LA COMETA NON S’ADDICE ALLA COMMEDIA EROICA
Operazione impossibile quella di allestire una «Commedia eroica in cinque atti in versi» nello spazio concentrato del Cometa Off. Certamente nell’adattamento di Matteo Fasanella è contemplata una riduzione, ma si tratta di una riduzione del testo che non corrisponde a una riduzione delle gesta ardimentose dei famosi cadetti di Guascogna. Fasanella, in un luogo simile, avrebbe dovuto presentare il suo Cyrano de Bergerac, come una commedia «da camera» per un quintetto poetico, invece, ha lasciato inalterato l’entusiasmo irrefrenabile dei moschettieri per il «gioco dello stocco»: arte irrappresentabile in pochi metri quadrati, laddove lo spirito dell’opera originale andava completamente rimaneggiata.
Il personaggio di Cyrano ideato da Rostand è, sì, un poeta, ma per diletto, per passione, per amore, perché prima di tutto è uno spadaccino al servizio della corona di Francia. Nella versione di Fasanella, invece, la parte dedicata alla spada in pratica non c’è. Non si vede mai un duello, non si vedono i cadetti, non si sentono le lame che si toccano. Cyrano, insomma, perde l’identità di schermidore concentrando la sua abilità soltanto nel comporre versi all’impronta. Se l’autore ha inventato un genio che sa utilizzare con la medesima destrezza la lama e le parole per tirare le sue sferzate (la metafora – lo sappiamo – è chiarissima), si dovrebbe vedere quel personaggio, che la storia dice riuscitissimo, nella sua completezza e non solo una metà.
Le spade in scena ci sono, vengono impugnate, agitate (con cautela per timor di danneggiare), esibite più in verticale che in orizzontale, ma, al momento di incrociare i ferri, un’inquartata striminzita, una parata di sbieco e alla fin della licenza il tocco è sfumato. Fasanella non reiventa un Cyrano anziano e ormai fiaccato nel fisico, che ricorda le gesta di un passato glorioso, ma segue la scrittura dell’autore al presente, dove sfoggia le sue energie con agilità e passione, cosicché è il testo, più degli attori, a patirne le conseguenze, a rimanere schiacciato tra le strette pareti di una stanza: soprattutto il famoso brano in difesa del naso e la Ballata del duello, scene divenute ormai icone teatrali, ma qui trasformate in mera declamazione di versi priva di qualsiasi abile e baldanzosa azione all’arma bianca.
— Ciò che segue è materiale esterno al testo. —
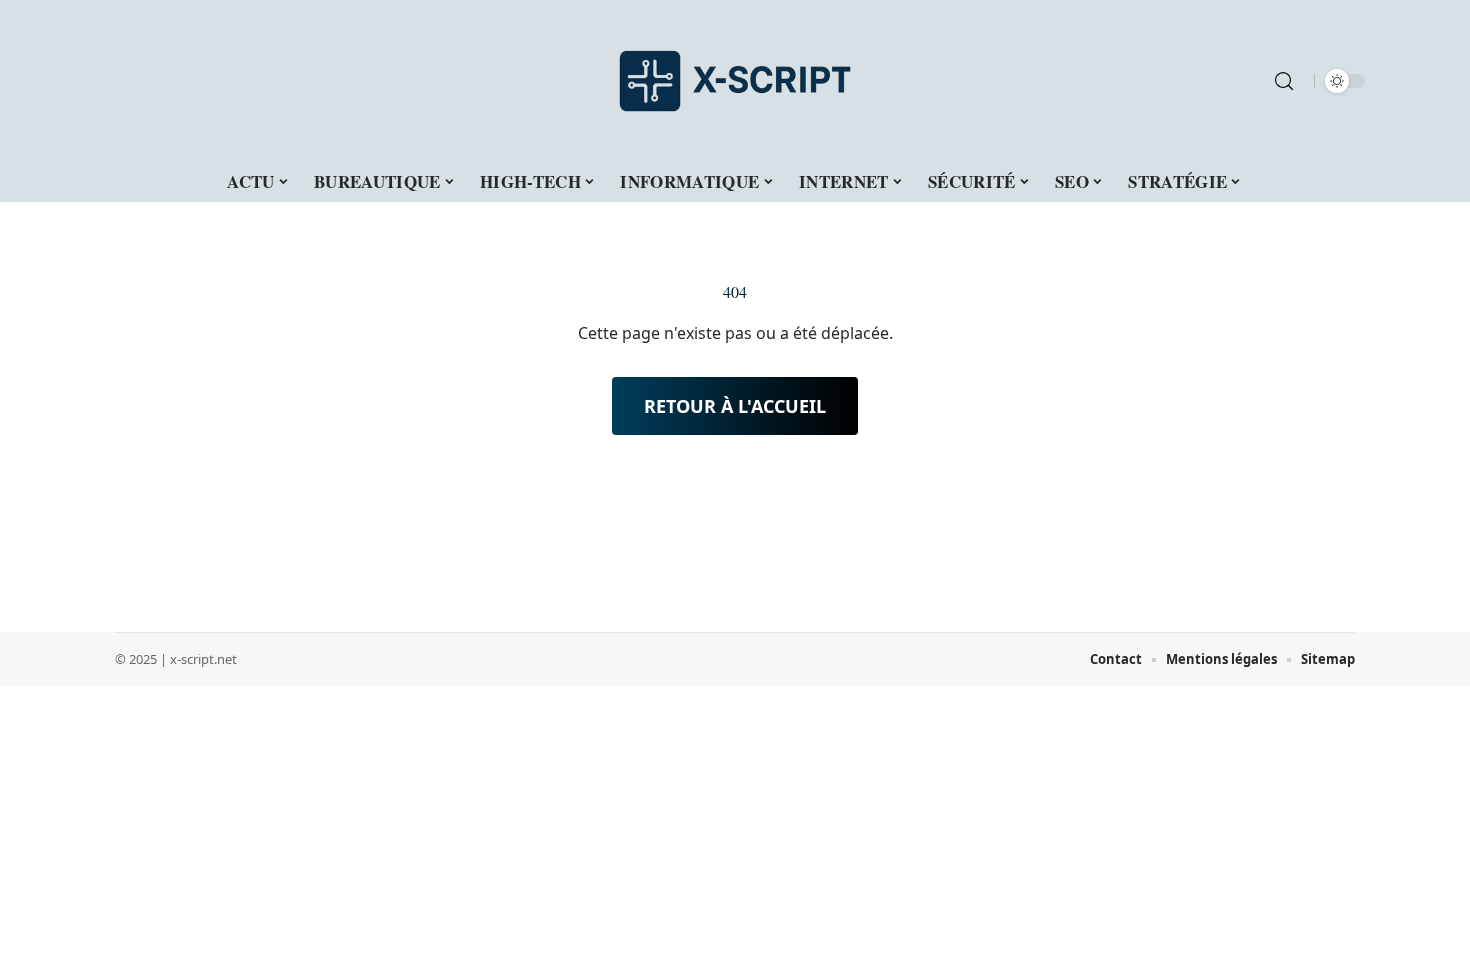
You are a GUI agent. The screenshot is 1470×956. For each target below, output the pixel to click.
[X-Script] (735, 81)
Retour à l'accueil (735, 406)
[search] (1284, 81)
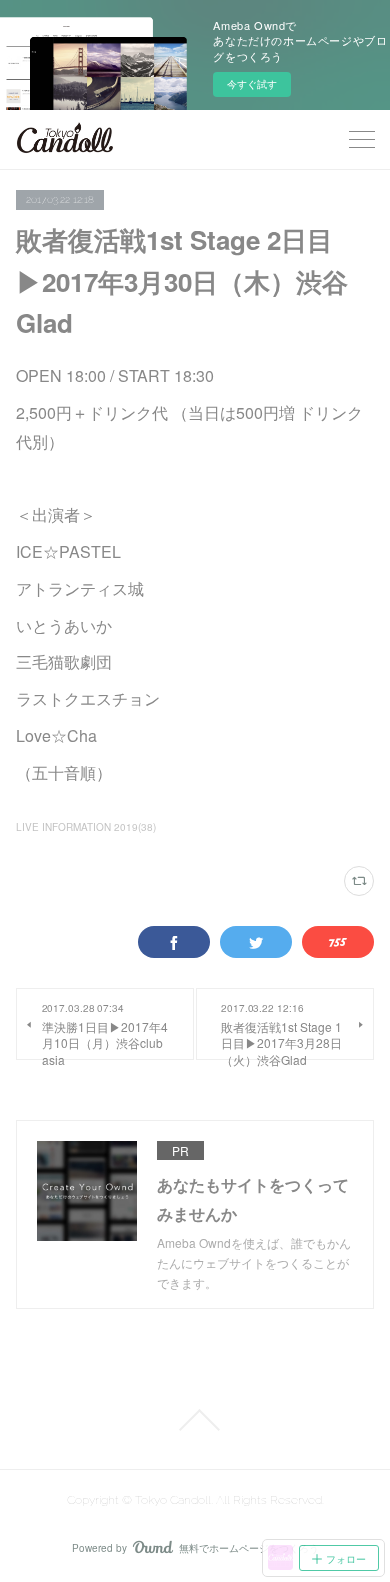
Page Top (195, 1420)
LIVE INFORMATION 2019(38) (86, 827)
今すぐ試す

A conferma di quel che sostengo è il fatto che l’allestimento acquista un suo fascino nella scena del balcone, quando Cyrano, avvolto dal mantello della notte, si sostituisce a Cristiano e corteggia lui direttamente Rossana. Allora la poesia prende il sopravvento, la recitazione, sposando i piccoli gesti e i leggeri movimenti, cresce e diventa più godibile. Matteo Fasanella, infatti, declama con buona tecnica i versi martelliani di Mario Giobbe che tradusse il testo di Edmond Rostand nel 1898. Ma anche in questa occasione lo spazio riserva le sue inconvenienze: Rossana è posta su un ballatoio altissimo, rispetto al piano della recita, ed essendo gli attori troppo vicino agli spettatori, questi o guardano su in alto perdendosi i duetti, o guardano giù perdendo le reazioni di lei!
Alcune scene di gruppo – tra cui la battaglia finale – sono mostrate attraverso la trasparenza di un telo, su cui dal retro sono proiettate le ombre degli interpreti che comunque non hanno spazio opportuno per muoversi adeguatamente. Per carità, non mi si fraintenda, non è un errore portare oggi in scena il Cyrano de Bergerac, è soltanto sbagliato pensare di fare un allestimento di una commedia tanto movimentata al Cometa Off che ha struttura intima e riservata eleganza, qualità adatte per un altro genere di spettacoli, non certo per la commedia eroica. Dove le corse fuori scena dei cadetti finiscono inevitabilmente contro una parete!